- **WHAT THE TASK ASKS**: Copy the data as given. No line may be skipped.

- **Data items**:
-- Opening Marker --

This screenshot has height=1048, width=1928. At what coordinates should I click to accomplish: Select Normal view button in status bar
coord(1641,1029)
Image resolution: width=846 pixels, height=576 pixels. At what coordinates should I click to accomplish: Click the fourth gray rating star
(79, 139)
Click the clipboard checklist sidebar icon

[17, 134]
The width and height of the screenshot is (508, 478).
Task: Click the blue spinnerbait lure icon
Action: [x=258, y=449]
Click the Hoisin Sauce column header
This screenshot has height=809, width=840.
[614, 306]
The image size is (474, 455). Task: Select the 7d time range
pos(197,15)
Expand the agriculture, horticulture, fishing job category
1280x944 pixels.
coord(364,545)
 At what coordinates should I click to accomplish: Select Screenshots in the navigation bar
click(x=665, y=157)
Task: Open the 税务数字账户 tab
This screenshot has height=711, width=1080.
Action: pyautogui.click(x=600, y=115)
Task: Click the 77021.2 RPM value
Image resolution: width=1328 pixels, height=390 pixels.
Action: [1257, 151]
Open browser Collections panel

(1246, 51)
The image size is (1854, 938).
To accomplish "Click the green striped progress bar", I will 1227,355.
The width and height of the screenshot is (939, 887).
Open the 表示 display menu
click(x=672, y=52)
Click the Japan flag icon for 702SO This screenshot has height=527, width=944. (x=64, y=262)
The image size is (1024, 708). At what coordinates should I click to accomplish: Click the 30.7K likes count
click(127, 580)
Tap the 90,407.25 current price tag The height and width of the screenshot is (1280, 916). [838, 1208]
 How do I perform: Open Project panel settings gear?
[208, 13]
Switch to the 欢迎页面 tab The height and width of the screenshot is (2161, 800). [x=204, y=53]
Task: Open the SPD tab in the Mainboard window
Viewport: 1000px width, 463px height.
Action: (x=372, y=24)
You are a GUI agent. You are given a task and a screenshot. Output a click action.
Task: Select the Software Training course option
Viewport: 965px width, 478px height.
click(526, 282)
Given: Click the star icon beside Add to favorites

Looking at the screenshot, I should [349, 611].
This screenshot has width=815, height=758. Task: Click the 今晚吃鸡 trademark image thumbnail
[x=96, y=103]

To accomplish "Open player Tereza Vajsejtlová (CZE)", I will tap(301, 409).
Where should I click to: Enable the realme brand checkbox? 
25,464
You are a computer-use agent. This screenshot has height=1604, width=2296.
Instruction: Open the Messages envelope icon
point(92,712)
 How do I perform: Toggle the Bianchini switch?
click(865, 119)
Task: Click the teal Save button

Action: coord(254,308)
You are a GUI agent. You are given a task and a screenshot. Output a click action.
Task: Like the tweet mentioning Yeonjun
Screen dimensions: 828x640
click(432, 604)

-- Closing Marker --

- **RESULT OF THE EXERCISE**:
This screenshot has height=1048, width=1928. At what coordinates should I click to accomplish: Select Normal view button in status bar
coord(1641,1029)
Image resolution: width=846 pixels, height=576 pixels. At what coordinates should I click to accomplish: Click the fourth gray rating star
(79, 139)
Click the clipboard checklist sidebar icon

[17, 134]
The width and height of the screenshot is (508, 478).
Task: Click the blue spinnerbait lure icon
Action: [x=258, y=449]
Click the Hoisin Sauce column header
This screenshot has height=809, width=840.
[614, 306]
The image size is (474, 455). Task: Select the 7d time range
pos(197,15)
Expand the agriculture, horticulture, fishing job category
1280x944 pixels.
coord(364,545)
 At what coordinates should I click to accomplish: Select Screenshots in the navigation bar
click(x=665, y=157)
Task: Open the 税务数字账户 tab
This screenshot has height=711, width=1080.
Action: pyautogui.click(x=600, y=115)
Task: Click the 77021.2 RPM value
Image resolution: width=1328 pixels, height=390 pixels.
Action: [1257, 151]
Open browser Collections panel

(1246, 51)
The image size is (1854, 938).
To accomplish "Click the green striped progress bar", I will 1227,355.
The width and height of the screenshot is (939, 887).
Open the 表示 display menu
click(x=672, y=52)
Click the Japan flag icon for 702SO This screenshot has height=527, width=944. (x=64, y=262)
The image size is (1024, 708). At what coordinates should I click to accomplish: Click the 30.7K likes count
click(127, 580)
Tap the 90,407.25 current price tag The height and width of the screenshot is (1280, 916). [838, 1208]
 How do I perform: Open Project panel settings gear?
[208, 13]
Switch to the 欢迎页面 tab The height and width of the screenshot is (2161, 800). [x=204, y=53]
Task: Open the SPD tab in the Mainboard window
Viewport: 1000px width, 463px height.
Action: (x=372, y=24)
You are a GUI agent. You are given a task and a screenshot. Output a click action.
Task: Select the Software Training course option
Viewport: 965px width, 478px height.
click(526, 282)
Given: Click the star icon beside Add to favorites

Looking at the screenshot, I should [349, 611].
This screenshot has width=815, height=758. Task: Click the 今晚吃鸡 trademark image thumbnail
[x=96, y=103]

To accomplish "Open player Tereza Vajsejtlová (CZE)", I will tap(301, 409).
Where should I click to: Enable the realme brand checkbox? 
25,464
You are a computer-use agent. This screenshot has height=1604, width=2296.
Instruction: Open the Messages envelope icon
point(92,712)
 How do I perform: Toggle the Bianchini switch?
click(865, 119)
Task: Click the teal Save button

Action: coord(254,308)
You are a GUI agent. You are given a task and a screenshot. Output a click action.
Task: Like the tweet mentioning Yeonjun
Screen dimensions: 828x640
click(432, 604)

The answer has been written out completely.